* [DIRECTIONS] When you retype the data, keep every word exactly and include none of the pictures.

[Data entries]

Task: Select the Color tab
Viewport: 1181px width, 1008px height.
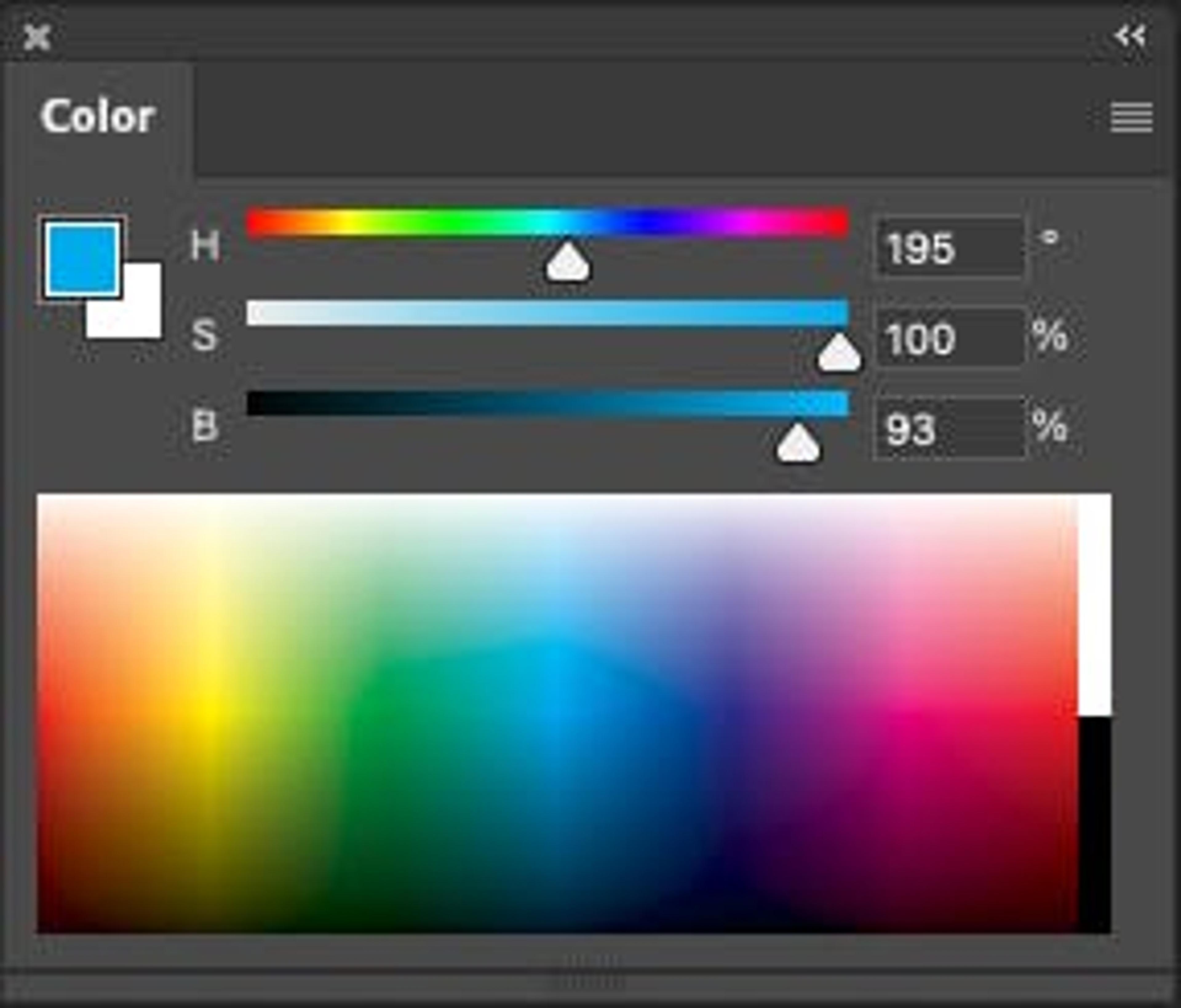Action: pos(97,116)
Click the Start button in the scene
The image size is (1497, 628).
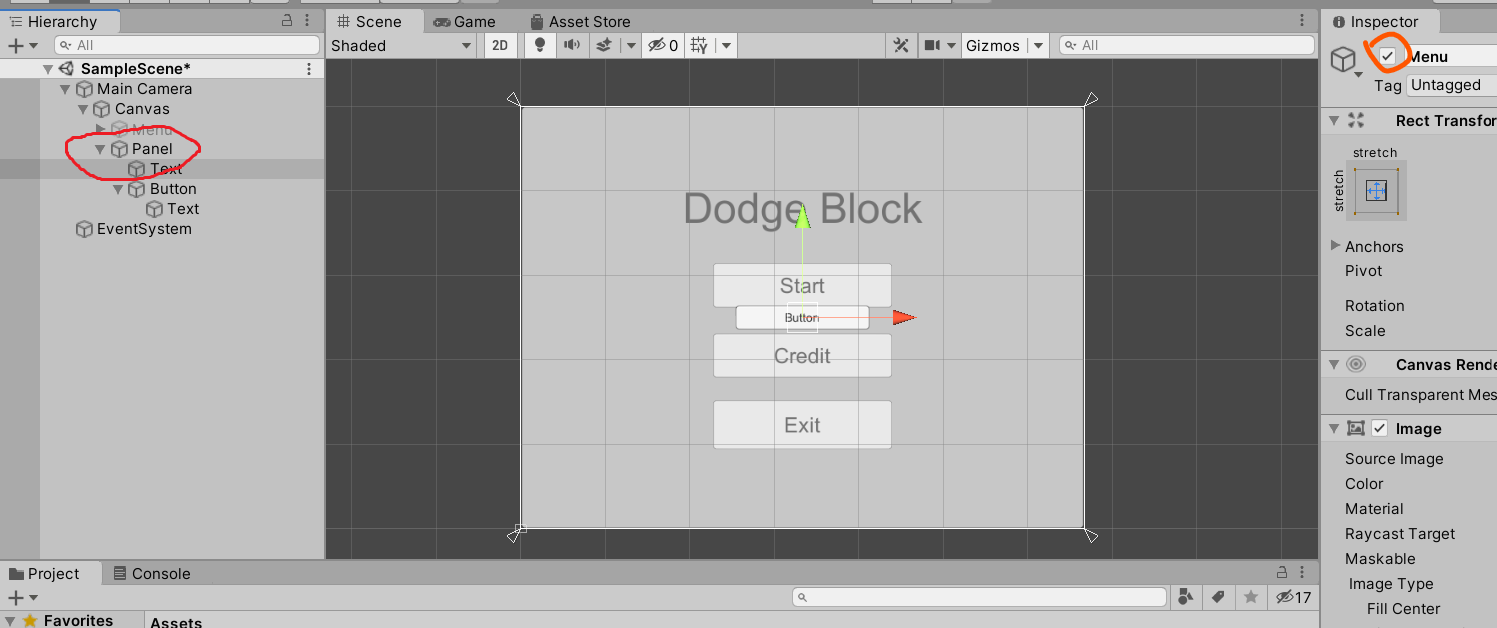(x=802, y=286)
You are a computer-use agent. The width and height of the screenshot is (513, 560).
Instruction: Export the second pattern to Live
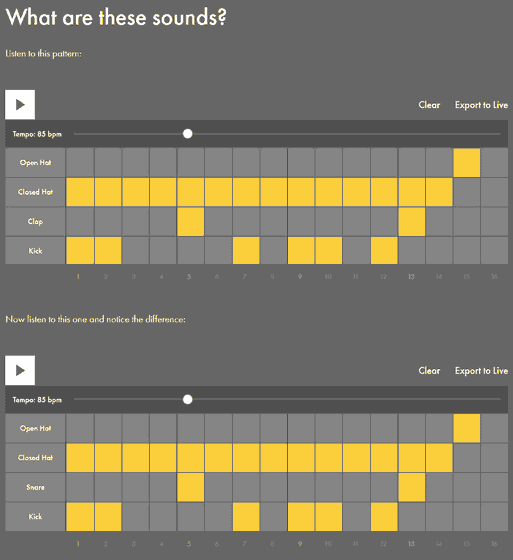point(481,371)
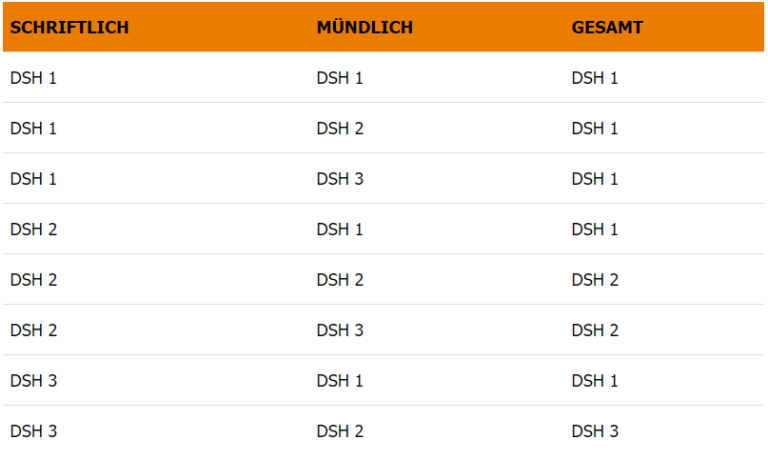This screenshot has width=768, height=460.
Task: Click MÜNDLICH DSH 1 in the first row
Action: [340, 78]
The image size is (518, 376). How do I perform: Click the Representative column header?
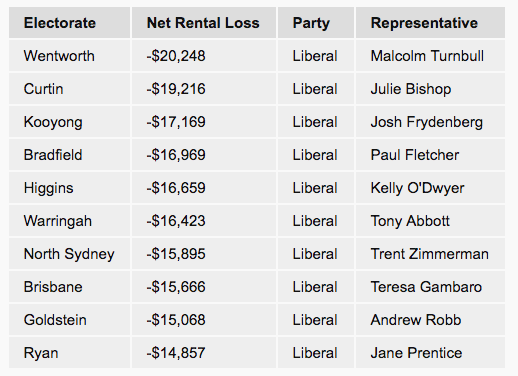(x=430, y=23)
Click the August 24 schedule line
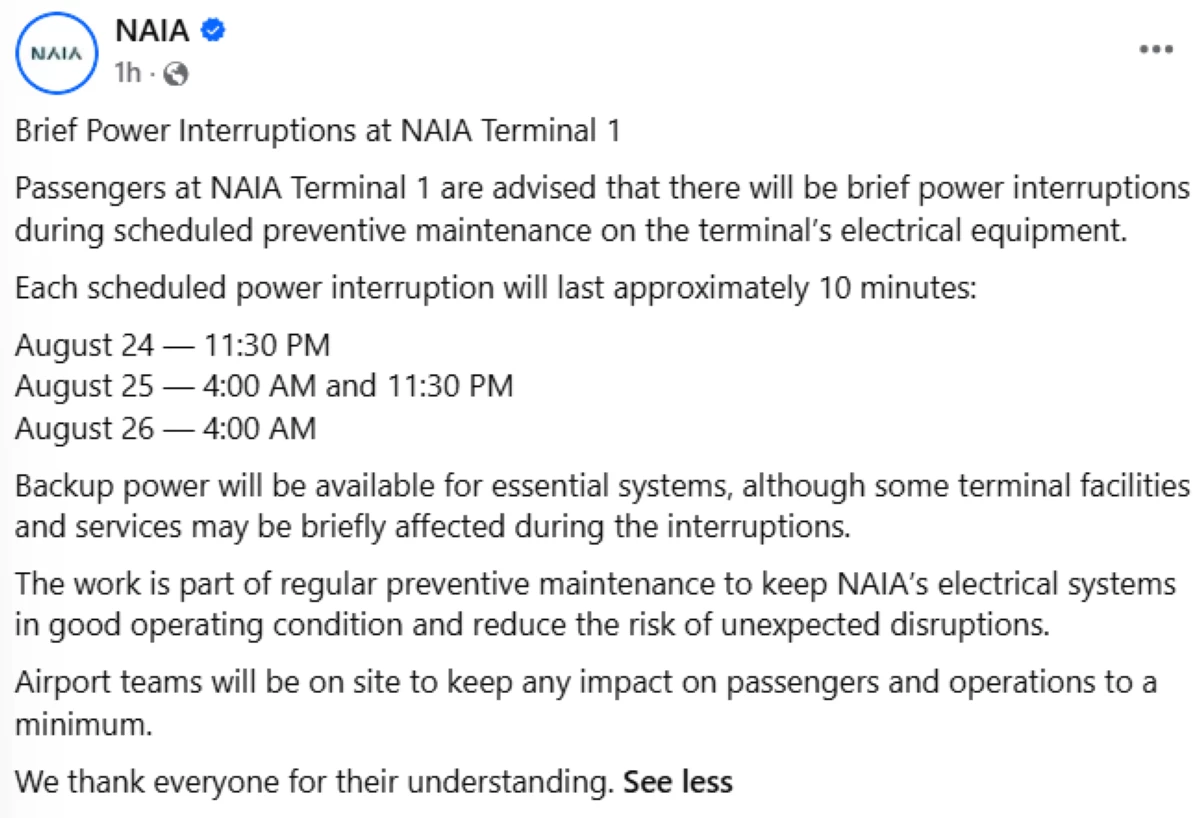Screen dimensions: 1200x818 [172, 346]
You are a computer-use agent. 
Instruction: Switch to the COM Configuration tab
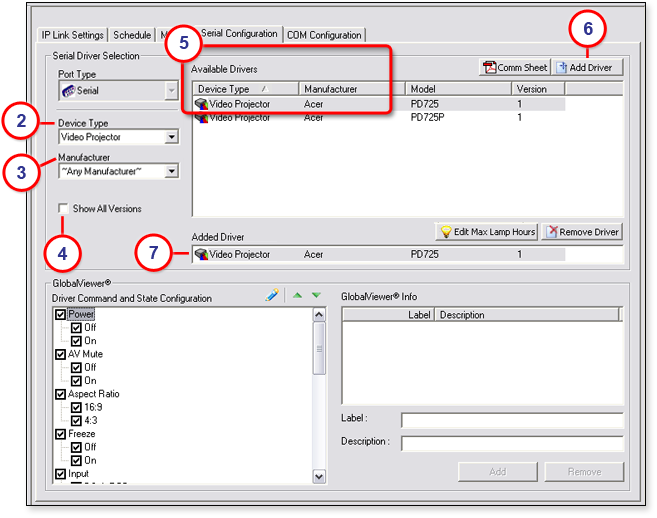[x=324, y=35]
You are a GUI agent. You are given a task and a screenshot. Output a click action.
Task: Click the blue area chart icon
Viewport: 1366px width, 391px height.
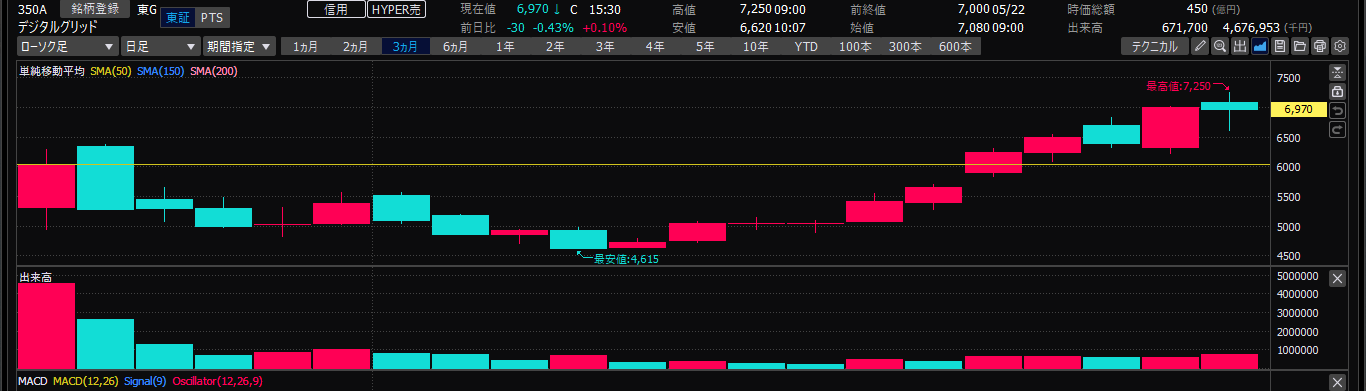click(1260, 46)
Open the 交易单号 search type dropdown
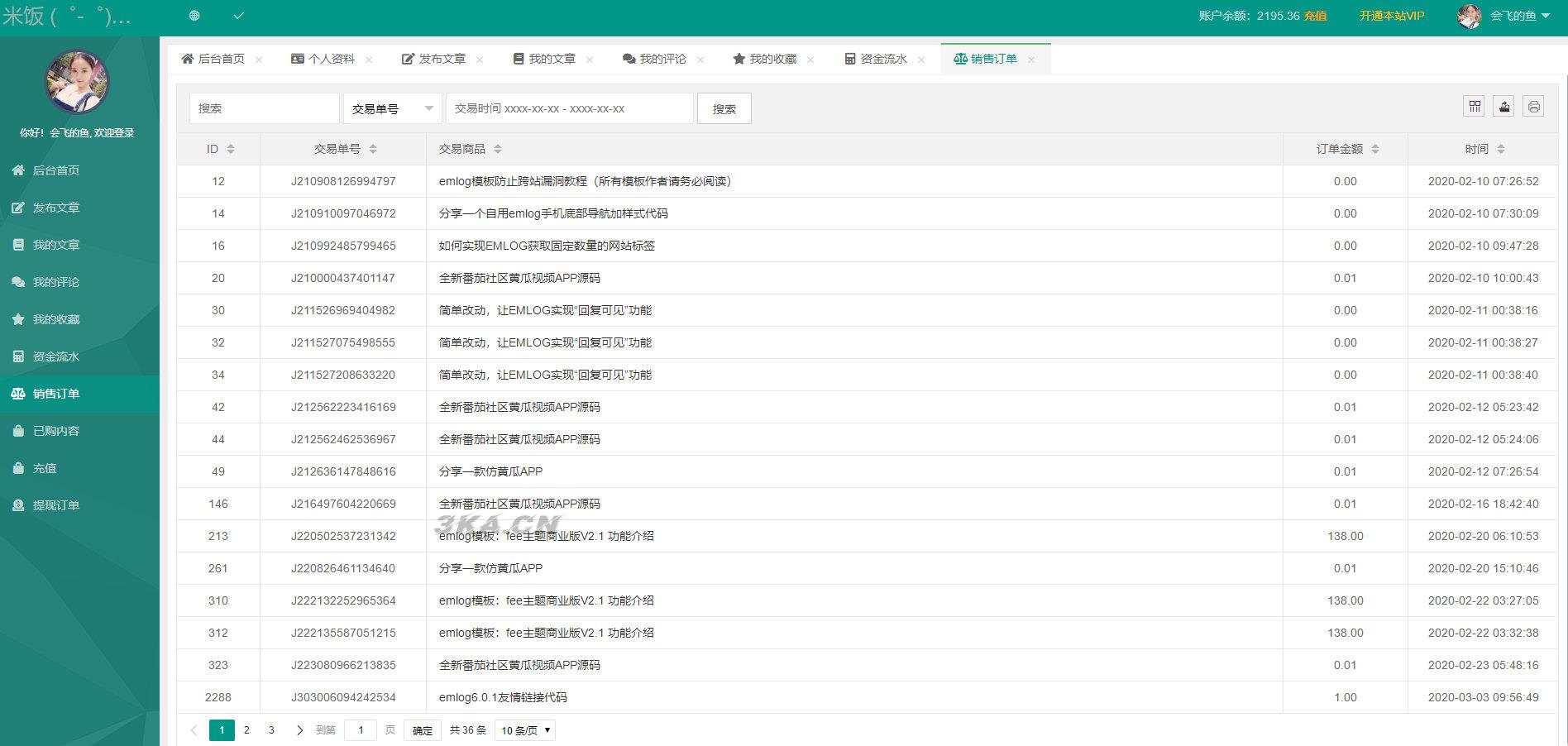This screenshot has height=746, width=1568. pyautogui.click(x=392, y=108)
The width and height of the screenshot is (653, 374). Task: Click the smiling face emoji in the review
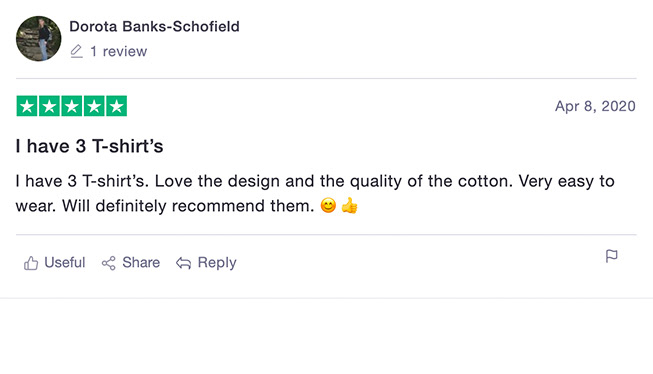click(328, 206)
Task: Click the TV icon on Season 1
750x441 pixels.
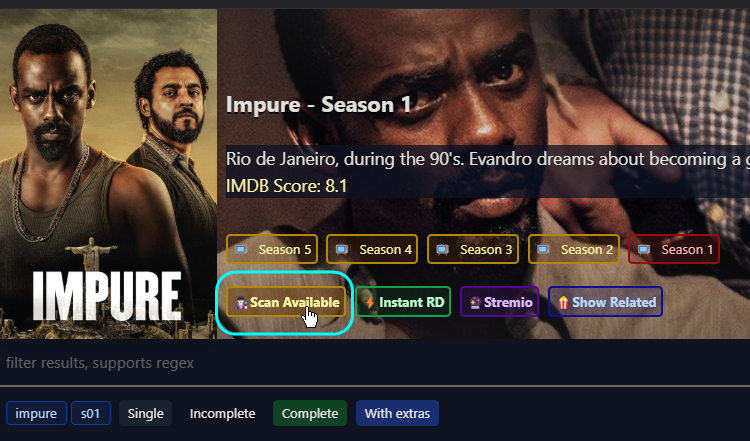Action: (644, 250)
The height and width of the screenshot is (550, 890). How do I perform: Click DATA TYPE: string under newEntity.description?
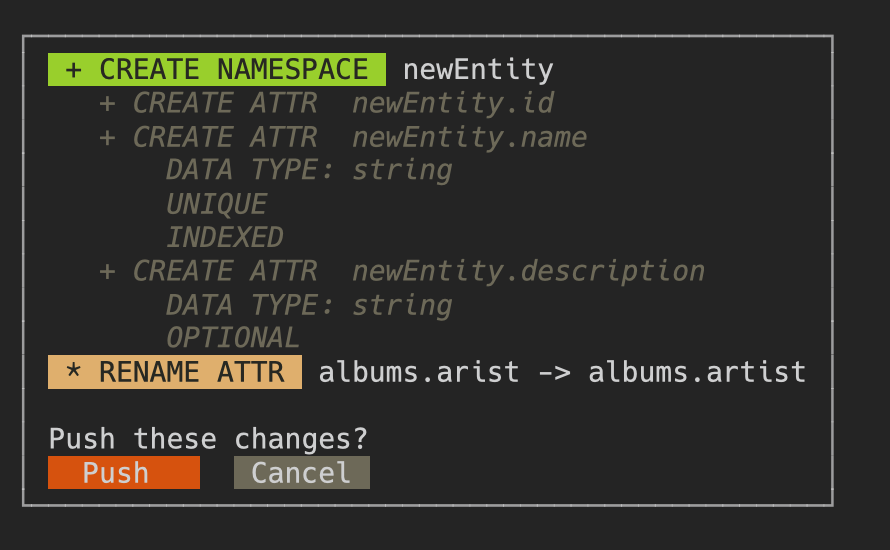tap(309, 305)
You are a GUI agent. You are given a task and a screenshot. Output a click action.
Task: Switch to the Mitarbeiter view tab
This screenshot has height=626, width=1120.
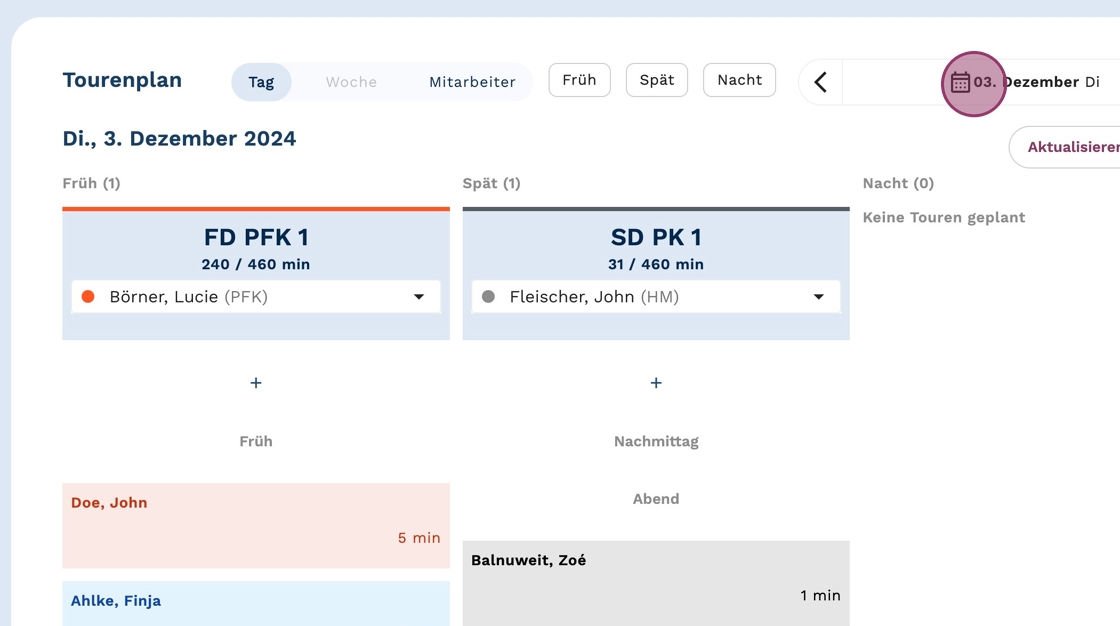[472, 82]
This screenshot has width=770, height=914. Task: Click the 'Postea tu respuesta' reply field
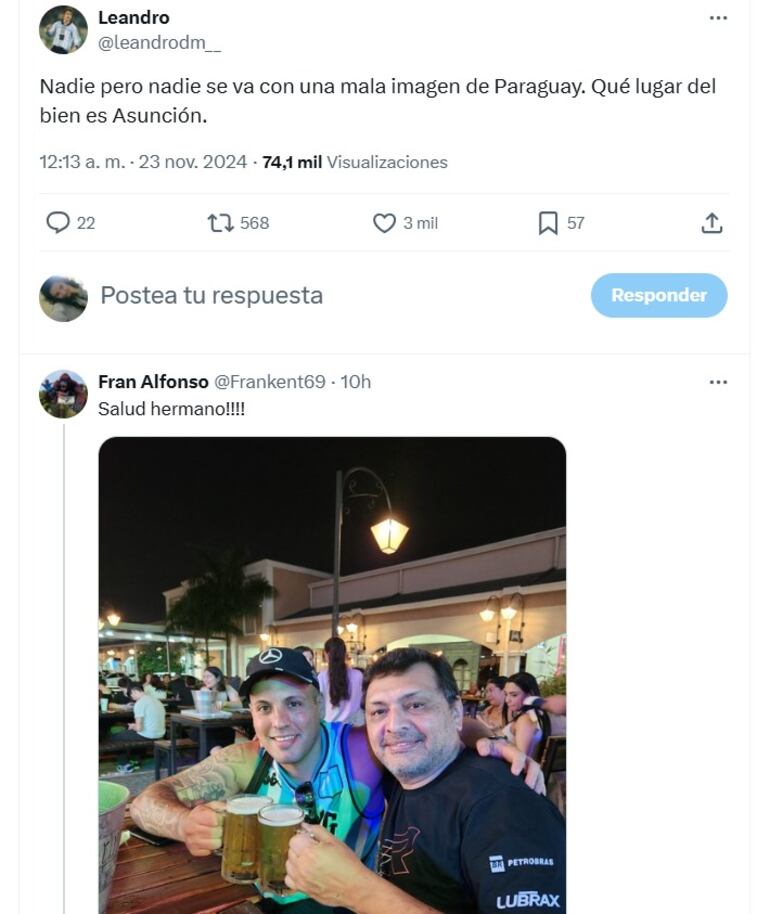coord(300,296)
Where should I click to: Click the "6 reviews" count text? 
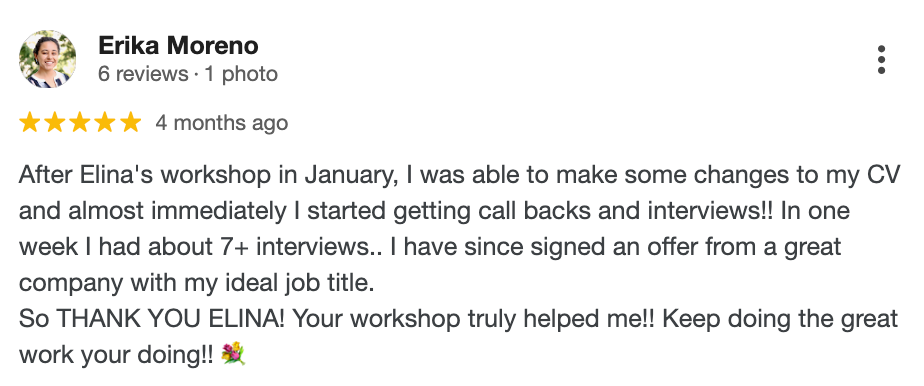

* [ANSWER TO THIS PROBLEM]
Task: Select the Color tab
Viewport: 1181px width, 1008px height.
Action: pos(97,116)
Click the Start button in the scene
The image size is (1497, 628).
(x=802, y=286)
You are a computer-use agent. The width and height of the screenshot is (513, 560).
Instruction: Export the second pattern to Live
point(481,371)
This screenshot has width=768, height=460.
Task: Click MÜNDLICH DSH 1 in the first row
Action: [340, 78]
The image size is (518, 376). How do I perform: Click the Representative column header?
(x=430, y=23)
Click the August 24 schedule line
Screen dimensions: 1200x818 [172, 346]
You are a computer-use agent. 
Instruction: Switch to the COM Configuration tab
[x=324, y=35]
You are a GUI agent. You are given a task and a screenshot. Output a click action.
Task: Click the blue area chart icon
Viewport: 1366px width, 391px height.
click(1260, 46)
Open the 交易单号 search type dropdown
This screenshot has height=746, width=1568. pyautogui.click(x=392, y=108)
The width and height of the screenshot is (653, 374). Task: Click the smiling face emoji in the review
click(328, 206)
Task: Click the TV icon on Season 1
750x441 pixels.
Action: (644, 250)
The height and width of the screenshot is (550, 890). How do I perform: Click DATA TYPE: string under newEntity.description?
tap(309, 305)
You are a GUI agent. You are given a task and a screenshot. Output a click action.
Task: Switch to the Mitarbeiter view tab
This screenshot has height=626, width=1120.
[472, 82]
This screenshot has width=770, height=914. Task: Click the 'Postea tu respuesta' reply field
coord(300,296)
Where should I click to: Click the "6 reviews" count text? 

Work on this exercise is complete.